■ **Exercise objective**
Rewrite the records below, changing "red arrow" to "orange arrow" and keeping everything else the same. Leave the pictures out of your version.

******

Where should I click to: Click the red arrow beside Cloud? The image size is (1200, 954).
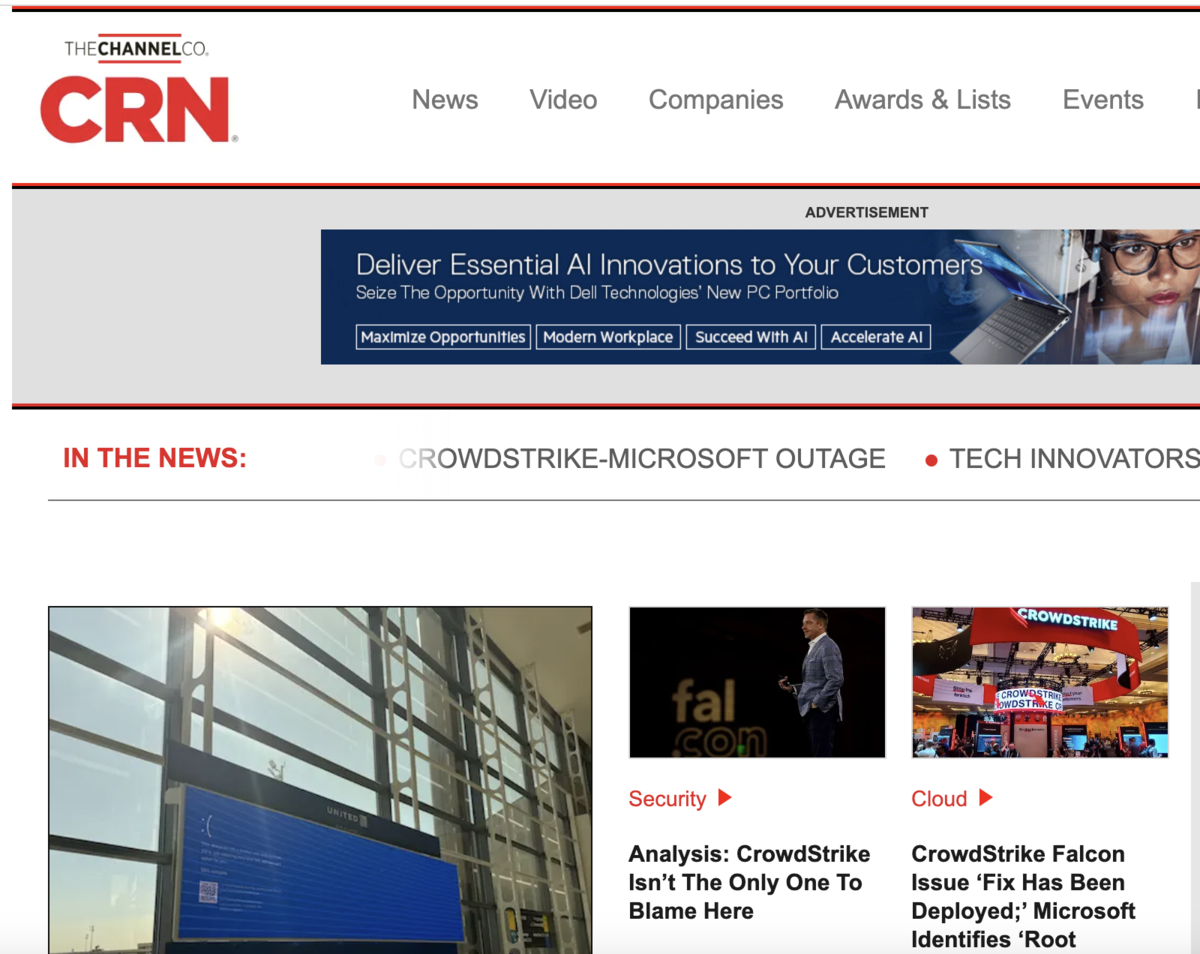[985, 798]
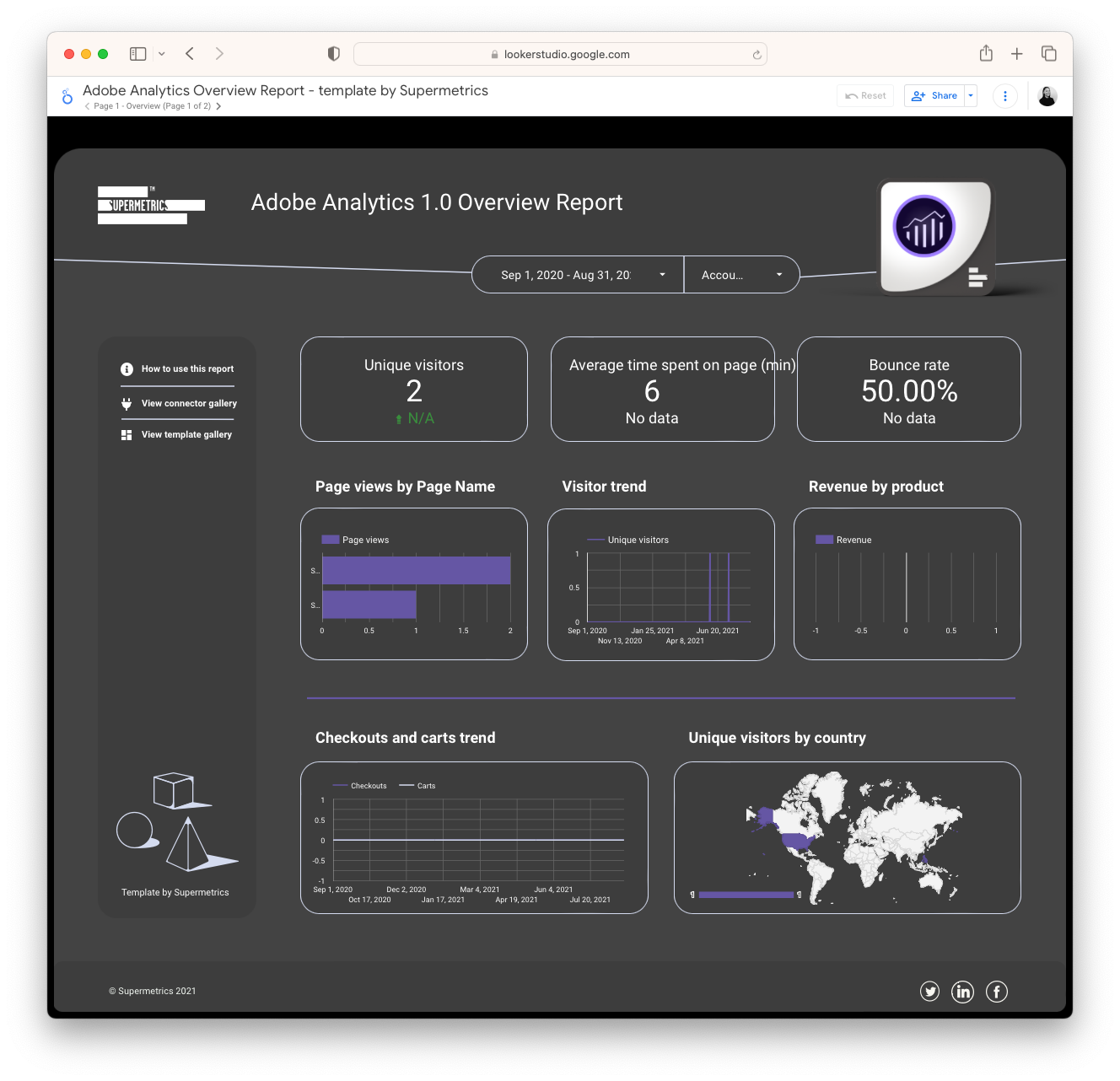The image size is (1120, 1081).
Task: Go to next report page arrow
Action: (218, 106)
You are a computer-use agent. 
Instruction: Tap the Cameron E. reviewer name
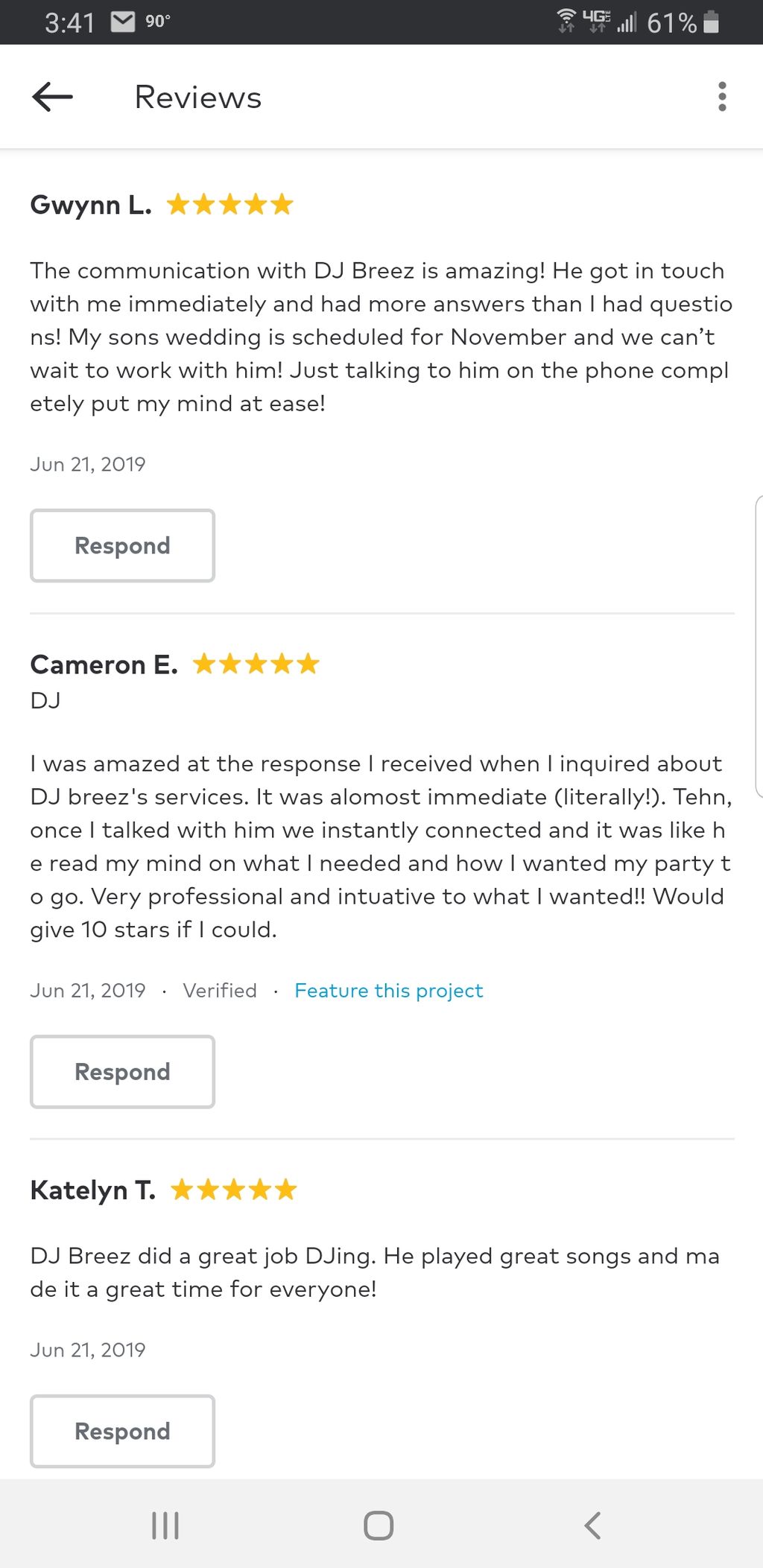(x=104, y=664)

******

■ **Response below**
Where should I click to: Click the orange arrow beside Cloud? The image size is (1200, 954).
[985, 798]
The image size is (1120, 1081).
Task: Go to next report page arrow
Action: (218, 106)
You are a computer-use agent. 
Instruction: Tap the Cameron E. reviewer name
(x=104, y=664)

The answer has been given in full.